# To be done:
Put the records below into a numbered list, omitting any blank lines and leaving out the pictures.

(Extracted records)
○ ○ ○

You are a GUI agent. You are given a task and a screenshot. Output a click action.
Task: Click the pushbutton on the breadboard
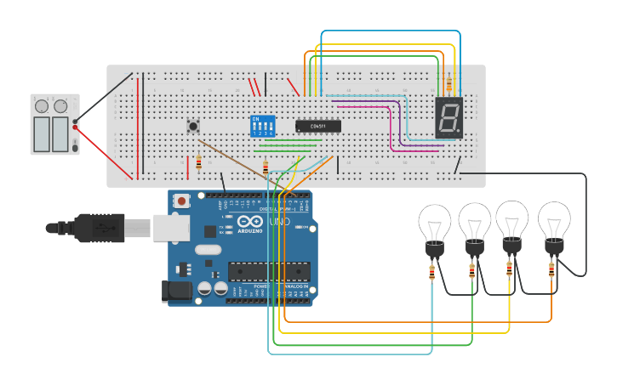pos(193,127)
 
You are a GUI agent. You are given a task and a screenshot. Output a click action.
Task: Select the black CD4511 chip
pos(318,126)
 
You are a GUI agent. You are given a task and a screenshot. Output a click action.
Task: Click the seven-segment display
pos(448,118)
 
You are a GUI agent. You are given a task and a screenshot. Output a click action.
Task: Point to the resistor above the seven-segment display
pos(448,83)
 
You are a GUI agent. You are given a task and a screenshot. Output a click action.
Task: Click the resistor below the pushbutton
pos(198,162)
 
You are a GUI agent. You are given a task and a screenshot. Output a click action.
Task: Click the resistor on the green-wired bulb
pos(472,270)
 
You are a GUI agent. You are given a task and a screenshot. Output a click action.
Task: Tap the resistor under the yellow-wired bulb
pos(510,268)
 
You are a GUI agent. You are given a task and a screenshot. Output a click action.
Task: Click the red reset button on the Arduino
pos(181,201)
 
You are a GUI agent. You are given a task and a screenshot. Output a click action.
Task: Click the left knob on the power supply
pos(42,106)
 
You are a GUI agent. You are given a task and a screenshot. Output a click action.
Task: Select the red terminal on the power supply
pos(75,127)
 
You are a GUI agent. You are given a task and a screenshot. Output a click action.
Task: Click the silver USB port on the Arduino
pos(172,227)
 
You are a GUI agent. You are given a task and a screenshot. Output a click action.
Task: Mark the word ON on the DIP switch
pos(256,119)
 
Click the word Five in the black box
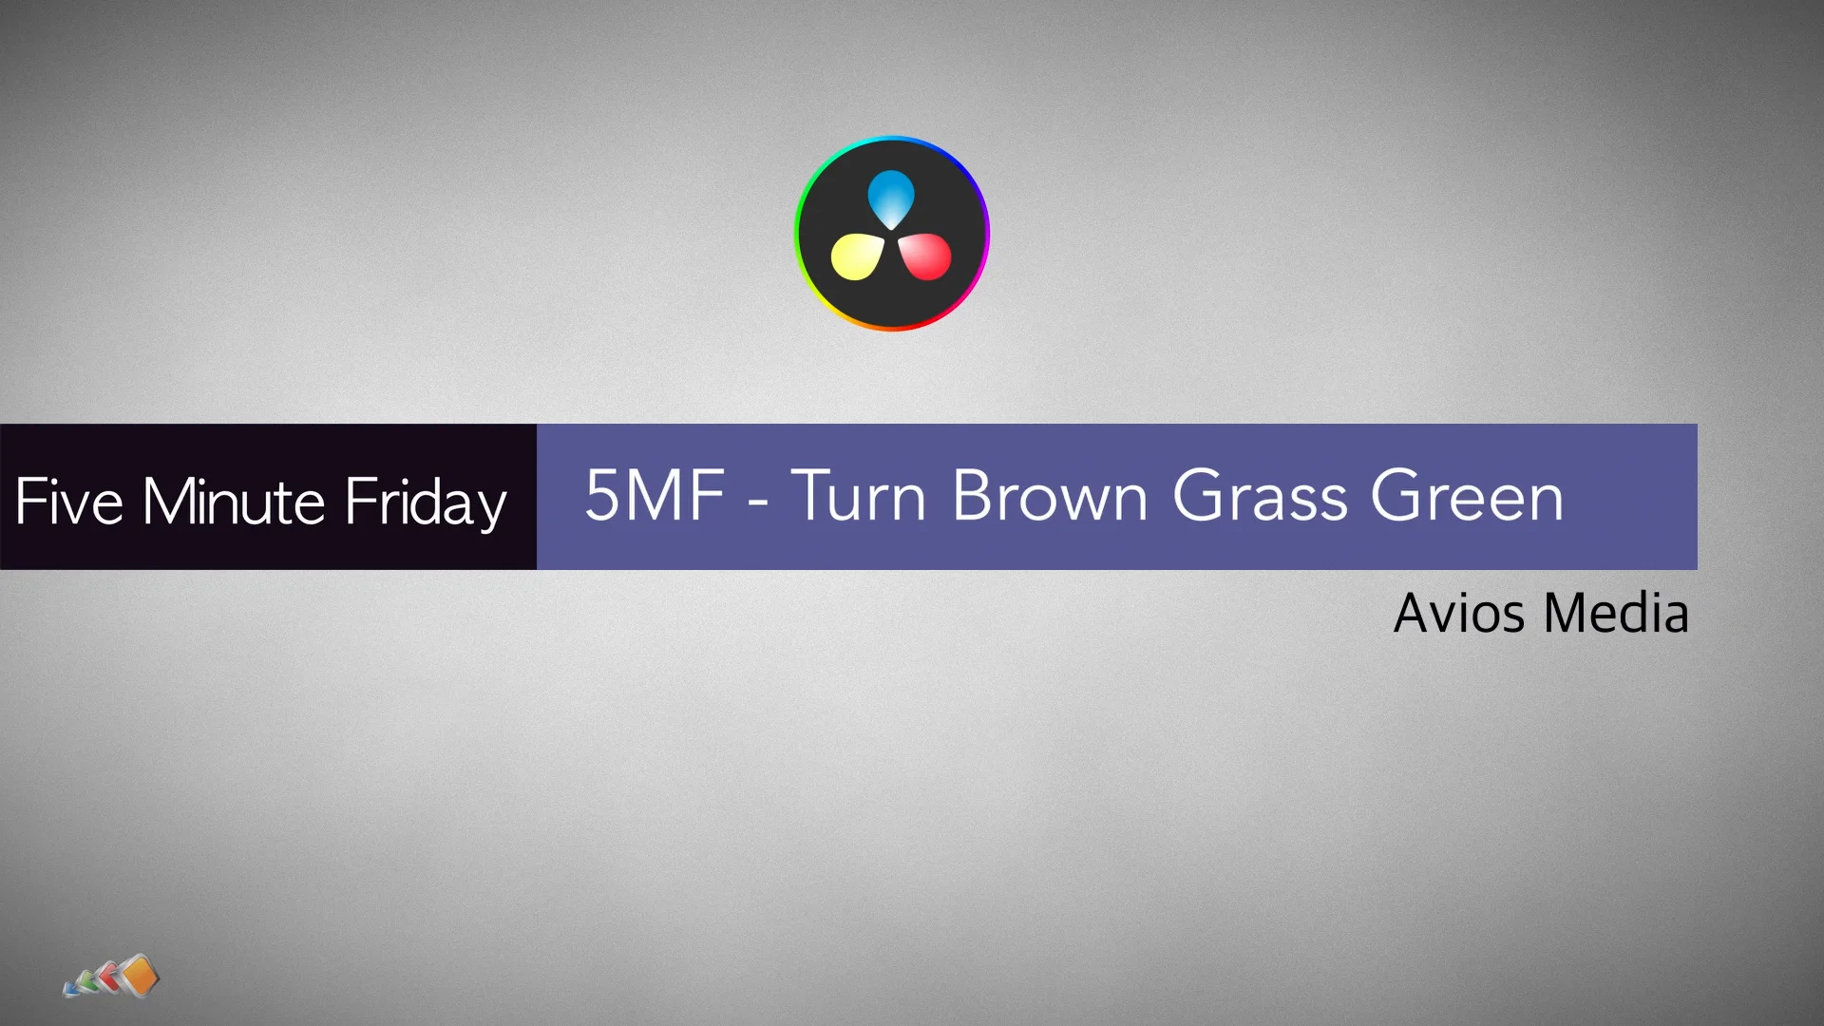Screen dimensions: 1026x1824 tap(68, 502)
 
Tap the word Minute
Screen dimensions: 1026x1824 tap(234, 502)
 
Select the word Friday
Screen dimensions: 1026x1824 tap(425, 504)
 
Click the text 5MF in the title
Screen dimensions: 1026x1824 tap(655, 495)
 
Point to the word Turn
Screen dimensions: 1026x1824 tap(859, 496)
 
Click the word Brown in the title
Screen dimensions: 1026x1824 tap(1050, 496)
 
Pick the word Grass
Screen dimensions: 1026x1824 tap(1260, 496)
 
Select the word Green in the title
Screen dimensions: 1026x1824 tap(1467, 496)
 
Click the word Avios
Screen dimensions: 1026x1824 tap(1459, 613)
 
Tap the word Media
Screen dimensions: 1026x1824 tap(1616, 613)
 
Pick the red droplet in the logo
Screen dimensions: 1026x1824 tap(925, 256)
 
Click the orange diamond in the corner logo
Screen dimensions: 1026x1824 tap(140, 976)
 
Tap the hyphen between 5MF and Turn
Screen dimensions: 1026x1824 tap(757, 501)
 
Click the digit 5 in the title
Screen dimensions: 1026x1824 tap(602, 495)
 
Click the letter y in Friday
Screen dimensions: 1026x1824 tap(491, 507)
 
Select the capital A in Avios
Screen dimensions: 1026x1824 tap(1415, 613)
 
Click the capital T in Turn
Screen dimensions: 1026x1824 tap(813, 495)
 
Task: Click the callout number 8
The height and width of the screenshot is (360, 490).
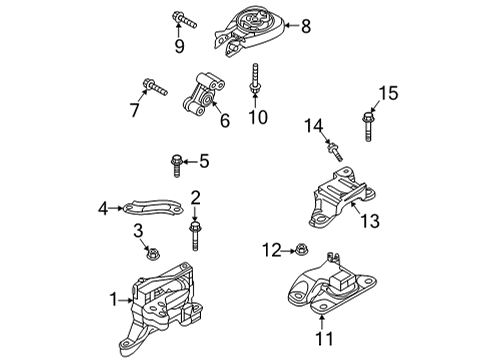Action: pos(306,26)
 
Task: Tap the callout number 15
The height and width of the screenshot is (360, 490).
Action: pos(388,93)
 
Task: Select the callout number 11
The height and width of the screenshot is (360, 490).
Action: pos(324,339)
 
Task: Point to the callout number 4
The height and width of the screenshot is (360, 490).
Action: pos(103,209)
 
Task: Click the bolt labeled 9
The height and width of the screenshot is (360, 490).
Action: pos(184,20)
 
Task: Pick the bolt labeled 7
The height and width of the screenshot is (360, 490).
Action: pos(155,87)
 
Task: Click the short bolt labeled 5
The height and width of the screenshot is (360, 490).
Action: pos(176,166)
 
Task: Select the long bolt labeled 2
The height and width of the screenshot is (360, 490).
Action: pos(195,235)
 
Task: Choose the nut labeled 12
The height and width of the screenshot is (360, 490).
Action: pos(301,250)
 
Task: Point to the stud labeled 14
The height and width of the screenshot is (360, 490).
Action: pos(335,152)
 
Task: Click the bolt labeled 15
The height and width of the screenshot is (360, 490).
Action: pos(368,127)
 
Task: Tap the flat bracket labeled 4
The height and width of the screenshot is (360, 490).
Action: pos(154,207)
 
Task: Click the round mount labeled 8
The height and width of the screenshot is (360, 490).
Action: pos(249,32)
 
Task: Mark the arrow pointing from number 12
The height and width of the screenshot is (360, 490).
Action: pos(288,250)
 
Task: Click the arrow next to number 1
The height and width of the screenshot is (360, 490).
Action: pos(126,300)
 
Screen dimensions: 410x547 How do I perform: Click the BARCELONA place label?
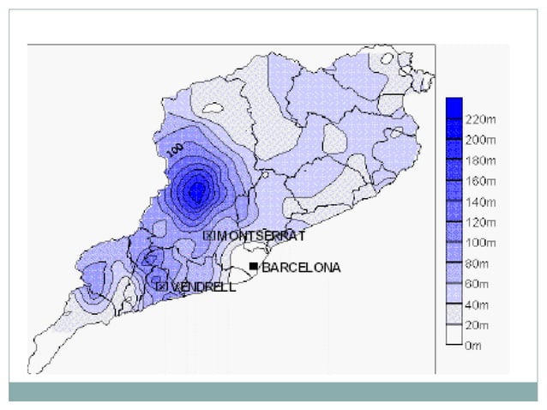click(x=301, y=268)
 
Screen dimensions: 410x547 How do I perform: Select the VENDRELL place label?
click(x=203, y=286)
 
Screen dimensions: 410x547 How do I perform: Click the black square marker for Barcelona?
click(x=253, y=268)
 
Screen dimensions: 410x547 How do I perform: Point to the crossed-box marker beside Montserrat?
click(x=208, y=235)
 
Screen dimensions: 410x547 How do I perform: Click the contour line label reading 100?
click(x=176, y=148)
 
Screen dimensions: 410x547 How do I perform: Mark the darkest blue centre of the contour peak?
click(x=196, y=191)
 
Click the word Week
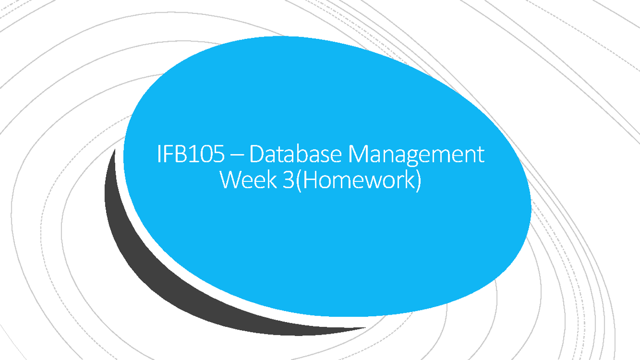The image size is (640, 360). (245, 181)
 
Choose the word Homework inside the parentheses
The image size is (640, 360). (354, 181)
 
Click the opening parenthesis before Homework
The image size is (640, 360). (292, 181)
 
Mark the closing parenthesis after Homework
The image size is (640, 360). (417, 181)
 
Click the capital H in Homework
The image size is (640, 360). (303, 181)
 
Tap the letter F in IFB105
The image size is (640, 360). (170, 155)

○ ○ ○

# The answer:
1. You are a GUI agent. You are given a task and a screenshot. Output a click action.
2. Task: Click the pushbutton on the breadboard
3. pos(193,127)
4. You are a GUI agent. You are given a task and a screenshot. Output a click action.
5. Task: Select the black CD4511 chip
6. pos(318,126)
7. You are a GUI agent. You are given a task and a screenshot. Output a click action.
8. Task: Click the seven-segment display
9. pos(448,118)
10. You are a GUI agent. You are given a task and a screenshot. Output a click action.
11. Task: Point to the resistor above the seven-segment display
12. pos(448,83)
13. You are a GUI agent. You are given a task and a screenshot. Output a click action.
14. Task: Click the resistor below the pushbutton
15. pos(198,162)
16. You are a GUI agent. You are given a task and a screenshot. Output a click action.
17. Task: Click the resistor on the green-wired bulb
18. pos(472,270)
19. You are a GUI agent. You are given a task and a screenshot. Output a click action.
20. Task: Tap the resistor under the yellow-wired bulb
21. pos(510,268)
22. You are a GUI agent. You are given a task and a screenshot. Output a click action.
23. Task: Click the red reset button on the Arduino
24. pos(181,201)
25. You are a GUI agent. You are given a task and a screenshot. Output a click action.
26. Task: Click the left knob on the power supply
27. pos(42,106)
28. You are a GUI agent. You are given a task and a screenshot. Output a click action.
29. Task: Select the red terminal on the power supply
30. pos(75,127)
31. You are a GUI agent. You are given a task and a screenshot. Output a click action.
32. Task: Click the silver USB port on the Arduino
33. pos(172,227)
34. You are a GUI agent. You are given a task and a screenshot. Output a click action.
35. Task: Mark the word ON on the DIP switch
36. pos(256,119)
37. Click the word Five in the black box
38. Screen dimensions: 1026x1824 tap(68, 502)
39. Tap the word Minute
40. Screen dimensions: 1026x1824 tap(234, 502)
41. Select the word Friday
42. Screen dimensions: 1026x1824 tap(425, 504)
43. Click the text 5MF in the title
44. Screen dimensions: 1026x1824 tap(655, 495)
45. Point to the word Turn
46. Screen dimensions: 1026x1824 tap(859, 496)
47. Click the word Brown in the title
48. Screen dimensions: 1026x1824 tap(1050, 496)
49. Pick the word Grass
50. Screen dimensions: 1026x1824 tap(1260, 496)
51. Select the word Green in the title
52. Screen dimensions: 1026x1824 tap(1467, 496)
53. Click the word Avios
54. Screen dimensions: 1026x1824 tap(1459, 613)
55. Tap the word Media
56. Screen dimensions: 1026x1824 tap(1616, 613)
57. Pick the red droplet in the logo
58. Screen dimensions: 1026x1824 tap(925, 256)
59. Click the orange diamond in the corner logo
60. Screen dimensions: 1026x1824 tap(140, 976)
61. Tap the hyphen between 5MF and Turn
62. Screen dimensions: 1026x1824 tap(757, 501)
63. Click the digit 5 in the title
64. Screen dimensions: 1026x1824 tap(602, 495)
65. Click the letter y in Friday
66. Screen dimensions: 1026x1824 tap(491, 507)
67. Select the capital A in Avios
68. Screen dimensions: 1026x1824 tap(1415, 613)
69. Click the capital T in Turn
70. Screen dimensions: 1026x1824 tap(813, 495)
71. Task: Click the callout number 8
72. The height and width of the screenshot is (360, 490).
73. Action: pos(306,26)
74. Task: Tap the callout number 15
75. The height and width of the screenshot is (360, 490).
76. Action: pos(388,93)
77. Task: Select the callout number 11
78. The height and width of the screenshot is (360, 490).
79. Action: pos(324,339)
80. Task: Point to the callout number 4
81. The height and width of the screenshot is (360, 490).
82. Action: pos(103,209)
83. Task: Click the bolt labeled 9
84. The height and width of the screenshot is (360, 490).
85. Action: pos(184,20)
86. Task: Pick the bolt labeled 7
87. The height and width of the screenshot is (360, 490).
88. Action: pos(155,87)
89. Task: Click the short bolt labeled 5
90. The height and width of the screenshot is (360, 490).
91. Action: pos(176,166)
92. Task: Select the long bolt labeled 2
93. The height and width of the screenshot is (360, 490).
94. Action: pos(195,235)
95. Task: Choose the nut labeled 12
96. The height and width of the screenshot is (360, 490).
97. Action: pos(301,250)
98. Task: Point to the stud labeled 14
99. The height and width of the screenshot is (360, 490).
100. Action: pos(335,152)
101. Task: Click the bolt labeled 15
102. The height and width of the screenshot is (360, 490).
103. Action: pos(368,127)
104. Task: Tap the flat bracket labeled 4
105. The height and width of the screenshot is (360, 490).
106. Action: pos(154,207)
107. Task: Click the round mount labeled 8
108. The height and width of the screenshot is (360, 490).
109. Action: pos(249,32)
110. Task: Mark the arrow pointing from number 12
111. The height and width of the screenshot is (360, 490).
112. Action: pos(288,250)
113. Task: Click the arrow next to number 1
114. The height and width of the screenshot is (360, 490).
115. Action: pos(126,300)
116. Screen dimensions: 410x547 How do I perform: Click the BARCELONA place label?
117. click(x=301, y=268)
118. Screen dimensions: 410x547 How do I perform: Select the VENDRELL place label?
119. click(x=203, y=286)
120. Screen dimensions: 410x547 How do I perform: Click the black square marker for Barcelona?
121. click(x=253, y=268)
122. Screen dimensions: 410x547 How do I perform: Point to the crossed-box marker beside Montserrat?
123. click(x=208, y=235)
124. Screen dimensions: 410x547 How do I perform: Click the contour line label reading 100?
125. click(x=176, y=148)
126. Screen dimensions: 410x547 How do I perform: Mark the darkest blue centre of the contour peak?
127. click(x=196, y=191)
128. Click the word Week
129. The image size is (640, 360). (245, 181)
130. Choose the word Homework inside the parentheses
131. The image size is (640, 360). (354, 181)
132. Click the opening parenthesis before Homework
133. The image size is (640, 360). (292, 181)
134. Mark the closing parenthesis after Homework
135. The image size is (640, 360). (417, 181)
136. Click the capital H in Homework
137. The image size is (640, 360). (303, 181)
138. Tap the letter F in IFB105
139. The image size is (640, 360). (170, 155)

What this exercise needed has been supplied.